RECORDS FOR THE EXERCISE ::
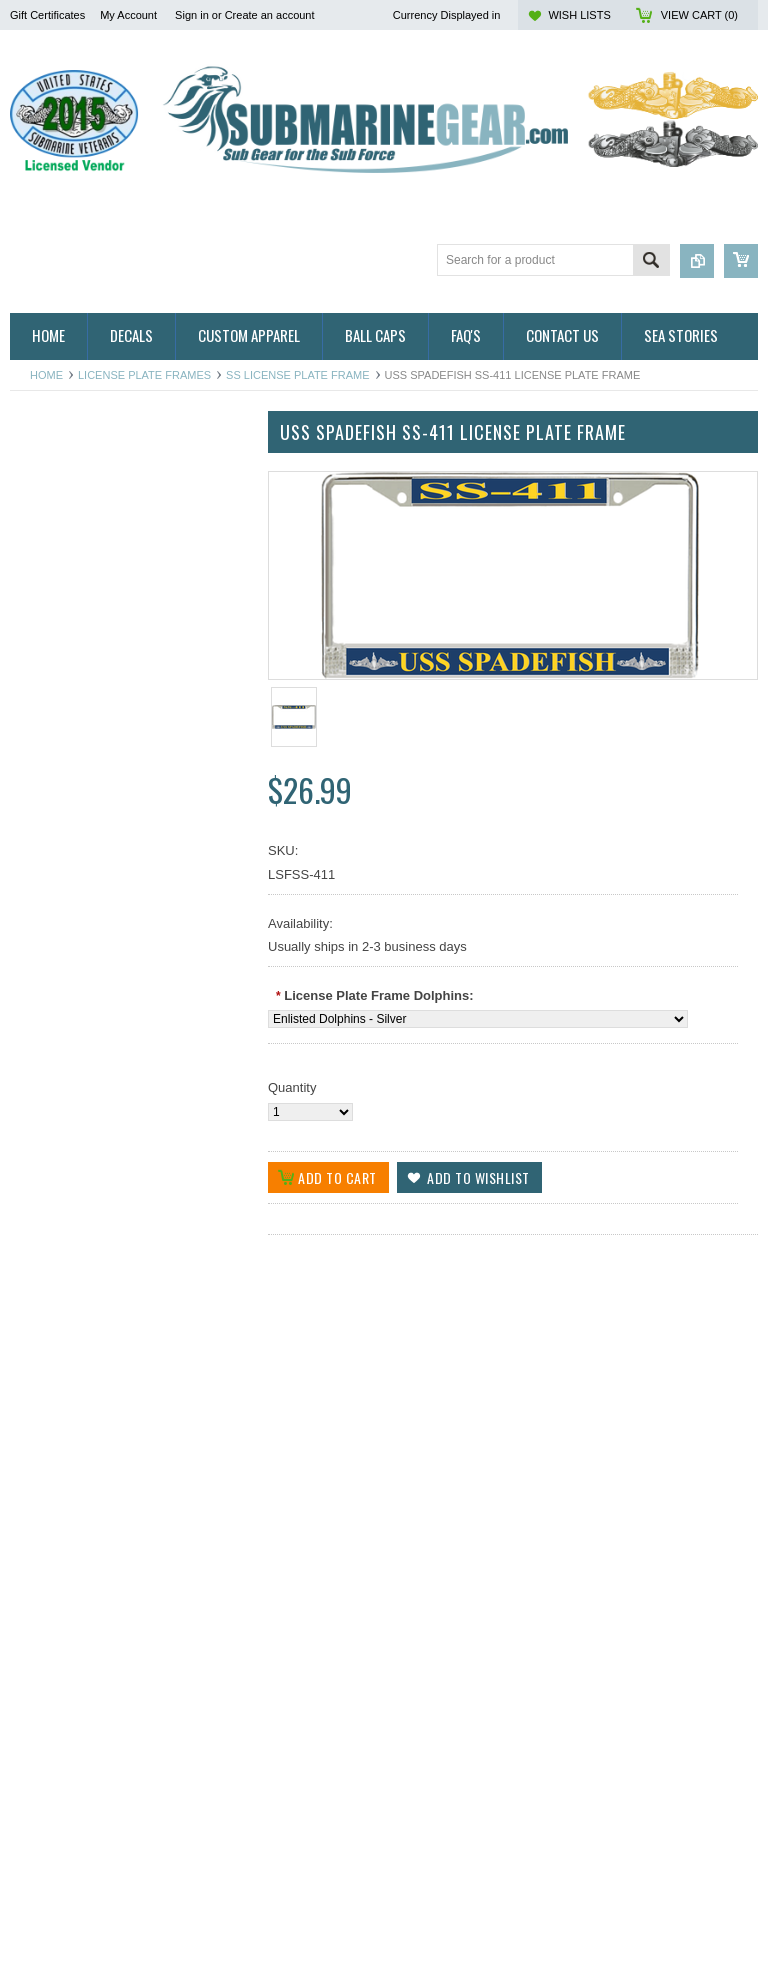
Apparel (32, 460)
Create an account (270, 15)
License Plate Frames (144, 375)
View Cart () (699, 15)
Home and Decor (59, 680)
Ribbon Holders (55, 528)
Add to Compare (224, 1047)
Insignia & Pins (53, 697)
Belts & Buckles (55, 595)
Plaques (33, 764)
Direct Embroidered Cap (79, 494)
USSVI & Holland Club (74, 781)
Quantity (292, 1087)
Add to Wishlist (184, 1047)
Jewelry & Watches (65, 714)
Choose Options (81, 1047)
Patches (33, 747)
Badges (32, 477)
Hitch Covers (47, 511)
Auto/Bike (38, 562)
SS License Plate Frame (297, 375)
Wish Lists (579, 15)
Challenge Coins (57, 629)
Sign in (192, 15)
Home (46, 375)
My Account (128, 15)
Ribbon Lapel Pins (63, 545)
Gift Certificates (47, 15)
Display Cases (51, 646)
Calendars (39, 612)
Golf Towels (43, 663)
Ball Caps (38, 578)
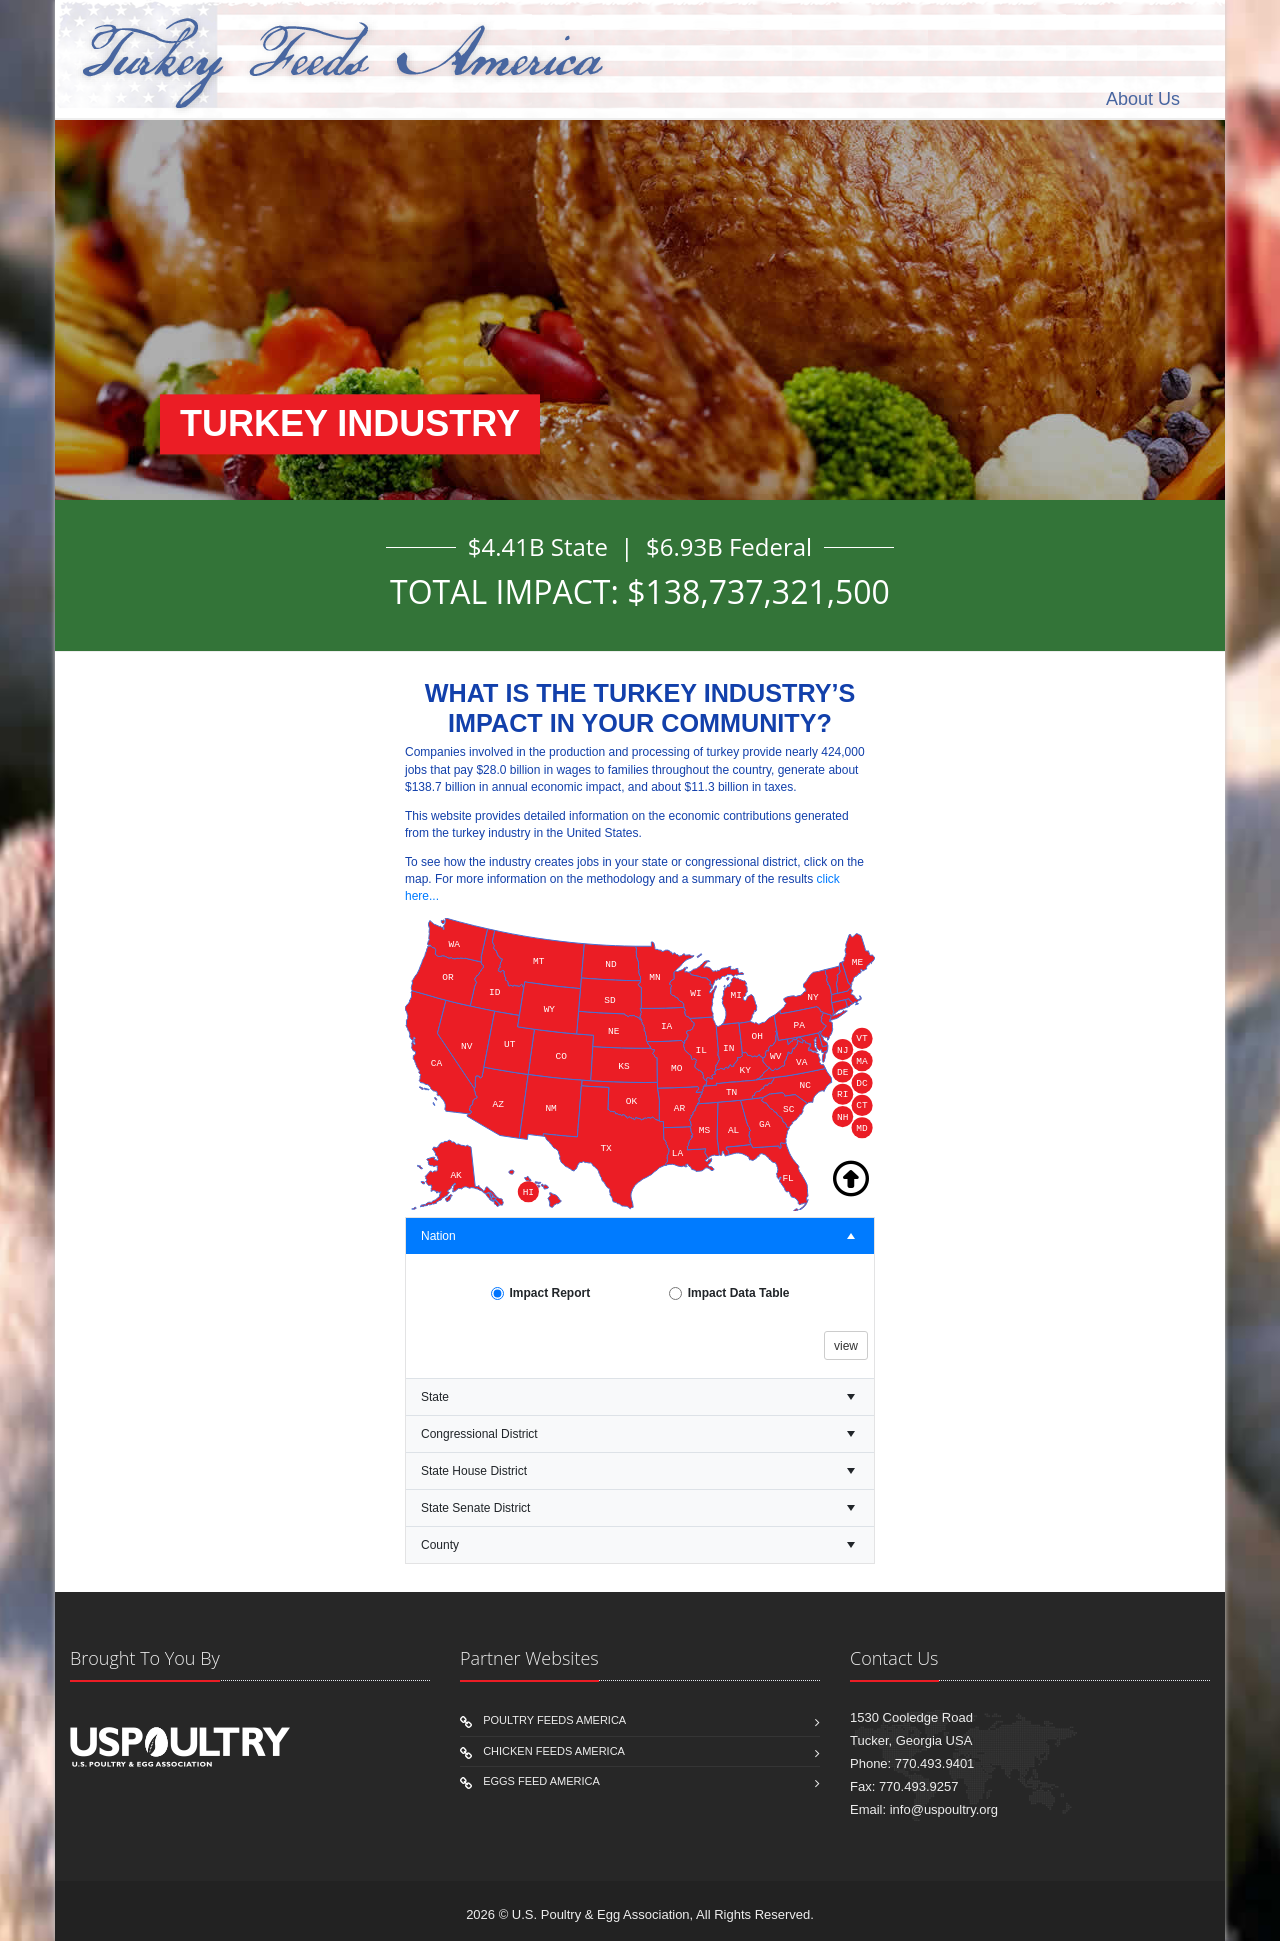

REQUIREMENTS :: Gather every line of the data above that contains the word "License". Case counts.

CORRECT OUTPUT ::
License Plate Frames (144, 375)
SS License Plate Frame (297, 375)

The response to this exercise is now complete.